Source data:
::::::::

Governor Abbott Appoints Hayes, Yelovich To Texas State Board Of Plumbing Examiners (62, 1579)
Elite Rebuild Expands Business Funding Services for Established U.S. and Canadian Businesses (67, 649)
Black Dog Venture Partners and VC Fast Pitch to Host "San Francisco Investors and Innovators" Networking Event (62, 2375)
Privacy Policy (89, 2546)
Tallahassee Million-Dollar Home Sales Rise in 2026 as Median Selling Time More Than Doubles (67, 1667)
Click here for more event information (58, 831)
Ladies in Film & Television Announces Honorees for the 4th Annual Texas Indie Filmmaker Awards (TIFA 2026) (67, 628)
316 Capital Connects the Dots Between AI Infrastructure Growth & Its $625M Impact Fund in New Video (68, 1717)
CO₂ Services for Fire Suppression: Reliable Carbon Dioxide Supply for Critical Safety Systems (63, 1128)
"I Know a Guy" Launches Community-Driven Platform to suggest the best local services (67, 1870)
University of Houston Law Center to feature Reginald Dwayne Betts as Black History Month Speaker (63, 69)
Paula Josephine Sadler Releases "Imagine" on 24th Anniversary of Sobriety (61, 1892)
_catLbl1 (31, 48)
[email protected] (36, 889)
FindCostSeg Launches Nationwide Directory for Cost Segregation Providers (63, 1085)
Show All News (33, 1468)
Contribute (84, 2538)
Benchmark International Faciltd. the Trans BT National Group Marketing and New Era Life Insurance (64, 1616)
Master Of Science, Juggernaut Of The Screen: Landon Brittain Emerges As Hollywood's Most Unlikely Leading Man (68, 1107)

::::::::

Work to complete: Your task is to retype the entries verbatim, starting with the line that holds "Elite Rebuild Expands" and stopping after the line that holds "Paula Josephine Sadler".

Result below:
Elite Rebuild Expands Business Funding Services for Established U.S. and Canadian Businesses (67, 649)
Black Dog Venture Partners and VC Fast Pitch to Host "San Francisco Investors and Innovators" Networking Event (62, 2375)
Privacy Policy (89, 2546)
Tallahassee Million-Dollar Home Sales Rise in 2026 as Median Selling Time More Than Doubles (67, 1667)
Click here for more event information (58, 831)
Ladies in Film & Television Announces Honorees for the 4th Annual Texas Indie Filmmaker Awards (TIFA 2026) (67, 628)
316 Capital Connects the Dots Between AI Infrastructure Growth & Its $625M Impact Fund in New Video (68, 1717)
CO₂ Services for Fire Suppression: Reliable Carbon Dioxide Supply for Critical Safety Systems (63, 1128)
"I Know a Guy" Launches Community-Driven Platform to suggest the best local services (67, 1870)
University of Houston Law Center to feature Reginald Dwayne Betts as Black History Month Speaker (63, 69)
Paula Josephine Sadler Releases "Imagine" on 24th Anniversary of Sobriety (61, 1892)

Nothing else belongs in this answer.